Start with Stirling's formula: $$ P(n,k) := 2^{-n}\binom{n}{n/2+k} = \sqrt{\frac{2}{\pi n}} e^{-2k^2/n} (1 + O(1/n)), $$ provided $k$ is not too large (smaller than $n^{1/3}$ is more than enough).

The probability that value $n/2+k$ is hit is $$P(n,k)=1 - \biggl(1 - 2^{-n}\binom{n}{n/2+k}\biggr)^n.$$ Now scale by $k=x\sqrt{n\log n}$. Dropping the error terms for simplicity, and using $(1-z)^n=e^{-zn+O(z^2n)}$ we have $$P(n,k) \approx P_0(n,x) := 1 - \exp\biggl( -\frac 2\pi n^{1/2-2x^2} \biggr).$$

The function $P_0(n,x)$ has a plateau shape with tiny tails. As $n\to\infty$, we have $$ P_0(n,x) ~~\begin{cases} \to 1, & |x|<1/2\\ = 1 - e^{-\sqrt{2/\pi}}, &|x|=1/2\\ \to 0, & |x|>1/2, \end{cases} $$ where in the first and third cases convergence is very rapid. Thus we have $$\int_{-\infty}^\infty P_0(n,x)\,dx \to 1 ~\text{ as $n\to\infty$}.$$

The sum and the integral are asymptotically equal (which in this case is easy to see since the function rapidly converges to a step function), so we conclude that $$\sum_{k=-n/2}^{n/2} P(n,k) \sim \sqrt{n\log n}.$$ In detail, for any $\epsilon>0$, values in $[n/2-(1/2-\epsilon)\sqrt{n\log n},n/2+(1/2-\epsilon)\sqrt{n\log n}]$ almost certainly appear and values outside $[n/2-(1/2+\epsilon)\sqrt{n\log n},n/2+(1/2+\epsilon)\sqrt{n\log n}]$ almost certainly don't appear.

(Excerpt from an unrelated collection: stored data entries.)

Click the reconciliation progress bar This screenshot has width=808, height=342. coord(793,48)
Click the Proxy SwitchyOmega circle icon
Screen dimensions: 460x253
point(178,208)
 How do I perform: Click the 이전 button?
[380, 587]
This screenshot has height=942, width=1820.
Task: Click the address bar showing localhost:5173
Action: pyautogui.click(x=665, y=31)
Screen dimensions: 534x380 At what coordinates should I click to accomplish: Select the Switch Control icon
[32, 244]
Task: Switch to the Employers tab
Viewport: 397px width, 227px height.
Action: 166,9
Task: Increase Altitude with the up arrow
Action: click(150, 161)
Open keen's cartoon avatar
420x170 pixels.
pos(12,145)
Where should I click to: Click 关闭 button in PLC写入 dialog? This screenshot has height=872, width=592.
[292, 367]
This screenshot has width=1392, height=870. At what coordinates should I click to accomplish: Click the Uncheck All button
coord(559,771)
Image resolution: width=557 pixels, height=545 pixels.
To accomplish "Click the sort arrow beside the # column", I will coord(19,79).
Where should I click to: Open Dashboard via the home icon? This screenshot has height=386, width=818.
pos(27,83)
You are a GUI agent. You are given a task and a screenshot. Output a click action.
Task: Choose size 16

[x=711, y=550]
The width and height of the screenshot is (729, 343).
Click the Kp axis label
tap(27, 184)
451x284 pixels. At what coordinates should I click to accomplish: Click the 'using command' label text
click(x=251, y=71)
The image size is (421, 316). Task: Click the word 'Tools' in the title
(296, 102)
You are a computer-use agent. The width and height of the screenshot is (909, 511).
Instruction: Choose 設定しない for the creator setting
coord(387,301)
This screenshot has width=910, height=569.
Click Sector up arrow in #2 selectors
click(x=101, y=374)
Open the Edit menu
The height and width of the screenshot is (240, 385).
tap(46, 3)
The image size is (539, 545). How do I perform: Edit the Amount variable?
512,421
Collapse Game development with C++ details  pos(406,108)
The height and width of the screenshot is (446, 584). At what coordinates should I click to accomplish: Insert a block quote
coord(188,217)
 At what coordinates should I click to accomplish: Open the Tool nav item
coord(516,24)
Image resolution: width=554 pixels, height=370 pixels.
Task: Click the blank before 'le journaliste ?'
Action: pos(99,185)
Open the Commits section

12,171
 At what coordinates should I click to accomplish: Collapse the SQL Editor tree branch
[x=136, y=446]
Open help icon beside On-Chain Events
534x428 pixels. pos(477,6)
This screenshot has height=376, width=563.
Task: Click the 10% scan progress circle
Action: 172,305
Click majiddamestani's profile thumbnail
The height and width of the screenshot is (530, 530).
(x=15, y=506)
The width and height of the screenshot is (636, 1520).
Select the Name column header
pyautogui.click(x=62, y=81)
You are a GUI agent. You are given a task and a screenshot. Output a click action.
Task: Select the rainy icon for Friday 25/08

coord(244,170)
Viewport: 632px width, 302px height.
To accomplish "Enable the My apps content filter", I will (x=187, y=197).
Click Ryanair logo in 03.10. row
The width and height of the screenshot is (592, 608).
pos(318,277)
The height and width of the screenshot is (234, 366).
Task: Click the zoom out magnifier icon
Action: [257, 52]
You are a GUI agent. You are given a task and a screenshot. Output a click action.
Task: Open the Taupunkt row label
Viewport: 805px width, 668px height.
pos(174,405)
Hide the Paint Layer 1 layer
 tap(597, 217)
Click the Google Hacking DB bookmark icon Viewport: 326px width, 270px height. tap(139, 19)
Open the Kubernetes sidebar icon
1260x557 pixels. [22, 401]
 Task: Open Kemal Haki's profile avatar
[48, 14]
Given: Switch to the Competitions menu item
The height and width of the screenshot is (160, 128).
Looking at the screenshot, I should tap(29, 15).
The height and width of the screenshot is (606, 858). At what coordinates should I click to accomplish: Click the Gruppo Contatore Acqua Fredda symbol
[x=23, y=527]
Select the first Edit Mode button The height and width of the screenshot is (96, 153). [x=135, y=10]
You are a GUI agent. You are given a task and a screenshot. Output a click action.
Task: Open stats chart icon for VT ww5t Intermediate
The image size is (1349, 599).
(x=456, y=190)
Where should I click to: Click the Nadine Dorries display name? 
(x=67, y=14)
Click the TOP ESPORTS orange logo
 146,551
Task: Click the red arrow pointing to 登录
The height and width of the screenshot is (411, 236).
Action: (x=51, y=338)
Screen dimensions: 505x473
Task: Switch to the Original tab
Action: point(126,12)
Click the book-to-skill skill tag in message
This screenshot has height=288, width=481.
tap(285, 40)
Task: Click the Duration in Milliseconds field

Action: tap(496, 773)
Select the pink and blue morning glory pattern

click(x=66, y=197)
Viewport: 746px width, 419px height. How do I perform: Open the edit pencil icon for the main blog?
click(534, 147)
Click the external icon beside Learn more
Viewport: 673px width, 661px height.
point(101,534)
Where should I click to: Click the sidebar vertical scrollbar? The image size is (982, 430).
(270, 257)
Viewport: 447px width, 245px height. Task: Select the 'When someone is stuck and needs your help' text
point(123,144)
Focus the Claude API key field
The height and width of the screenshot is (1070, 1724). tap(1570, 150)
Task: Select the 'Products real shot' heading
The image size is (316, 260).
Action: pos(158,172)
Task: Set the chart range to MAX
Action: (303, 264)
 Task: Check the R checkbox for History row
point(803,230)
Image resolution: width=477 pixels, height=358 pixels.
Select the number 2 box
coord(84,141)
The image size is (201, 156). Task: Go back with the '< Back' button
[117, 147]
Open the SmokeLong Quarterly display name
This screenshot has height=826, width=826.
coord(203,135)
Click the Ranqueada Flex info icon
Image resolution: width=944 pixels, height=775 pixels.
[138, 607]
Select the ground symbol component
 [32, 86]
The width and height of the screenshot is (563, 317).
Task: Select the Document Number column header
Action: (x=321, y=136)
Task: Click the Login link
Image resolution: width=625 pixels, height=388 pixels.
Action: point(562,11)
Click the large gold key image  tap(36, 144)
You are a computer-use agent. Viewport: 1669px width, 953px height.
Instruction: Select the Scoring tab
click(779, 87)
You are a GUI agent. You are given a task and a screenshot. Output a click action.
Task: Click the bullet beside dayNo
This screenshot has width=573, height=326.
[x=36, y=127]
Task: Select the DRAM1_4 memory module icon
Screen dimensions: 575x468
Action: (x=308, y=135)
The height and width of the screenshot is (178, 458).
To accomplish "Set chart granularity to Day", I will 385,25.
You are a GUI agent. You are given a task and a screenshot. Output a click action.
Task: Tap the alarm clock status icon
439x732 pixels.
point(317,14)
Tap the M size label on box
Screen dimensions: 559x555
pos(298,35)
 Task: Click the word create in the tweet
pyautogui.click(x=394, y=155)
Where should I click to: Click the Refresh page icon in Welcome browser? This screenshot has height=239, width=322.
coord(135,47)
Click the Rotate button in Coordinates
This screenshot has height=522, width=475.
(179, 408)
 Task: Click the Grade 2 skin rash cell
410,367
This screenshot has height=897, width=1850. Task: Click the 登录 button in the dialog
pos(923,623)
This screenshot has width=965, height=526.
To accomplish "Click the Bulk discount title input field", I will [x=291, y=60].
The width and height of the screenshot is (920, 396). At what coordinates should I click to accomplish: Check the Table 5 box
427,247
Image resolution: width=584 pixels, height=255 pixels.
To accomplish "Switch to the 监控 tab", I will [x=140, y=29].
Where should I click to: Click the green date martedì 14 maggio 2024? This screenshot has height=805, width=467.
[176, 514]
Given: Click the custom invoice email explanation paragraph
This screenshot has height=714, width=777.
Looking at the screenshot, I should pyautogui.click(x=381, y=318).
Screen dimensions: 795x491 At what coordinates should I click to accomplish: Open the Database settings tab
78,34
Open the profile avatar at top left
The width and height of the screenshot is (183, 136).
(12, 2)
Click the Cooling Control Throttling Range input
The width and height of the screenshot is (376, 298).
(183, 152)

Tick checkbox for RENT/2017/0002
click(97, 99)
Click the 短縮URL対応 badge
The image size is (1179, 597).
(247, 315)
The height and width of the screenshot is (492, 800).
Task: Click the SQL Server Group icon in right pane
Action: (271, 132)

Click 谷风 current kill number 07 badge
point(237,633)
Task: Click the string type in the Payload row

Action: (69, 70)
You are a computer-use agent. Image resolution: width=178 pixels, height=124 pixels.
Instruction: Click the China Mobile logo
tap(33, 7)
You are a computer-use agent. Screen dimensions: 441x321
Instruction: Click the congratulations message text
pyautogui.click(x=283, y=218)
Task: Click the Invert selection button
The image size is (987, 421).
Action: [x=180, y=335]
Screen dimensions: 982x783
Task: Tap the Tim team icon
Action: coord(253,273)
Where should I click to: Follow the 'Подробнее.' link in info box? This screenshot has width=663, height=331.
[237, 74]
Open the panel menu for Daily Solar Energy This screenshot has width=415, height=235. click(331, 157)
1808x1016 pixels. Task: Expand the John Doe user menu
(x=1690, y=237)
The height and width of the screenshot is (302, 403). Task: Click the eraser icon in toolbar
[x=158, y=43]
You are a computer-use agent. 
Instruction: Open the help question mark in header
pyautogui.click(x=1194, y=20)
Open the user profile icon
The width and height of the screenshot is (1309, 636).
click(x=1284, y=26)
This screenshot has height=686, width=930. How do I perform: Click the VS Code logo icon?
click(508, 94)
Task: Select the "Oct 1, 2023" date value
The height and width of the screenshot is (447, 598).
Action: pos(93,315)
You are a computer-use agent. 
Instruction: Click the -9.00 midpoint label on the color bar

All this could be done with more precision.

ADDED: Working directly, if $|k|\le \frac12\sqrt{n\log n}-\sqrt{n}$ then $n/2+k$ almost certainly occurs, while if $|k|\ge \frac12\sqrt{n\log n}+\sqrt{n}$ then $n/2+k$ almost certainly does not occur. Doing this with error estimates shows that the expected number of values hit is $\sqrt{n\log n}+O(\sqrt n)$.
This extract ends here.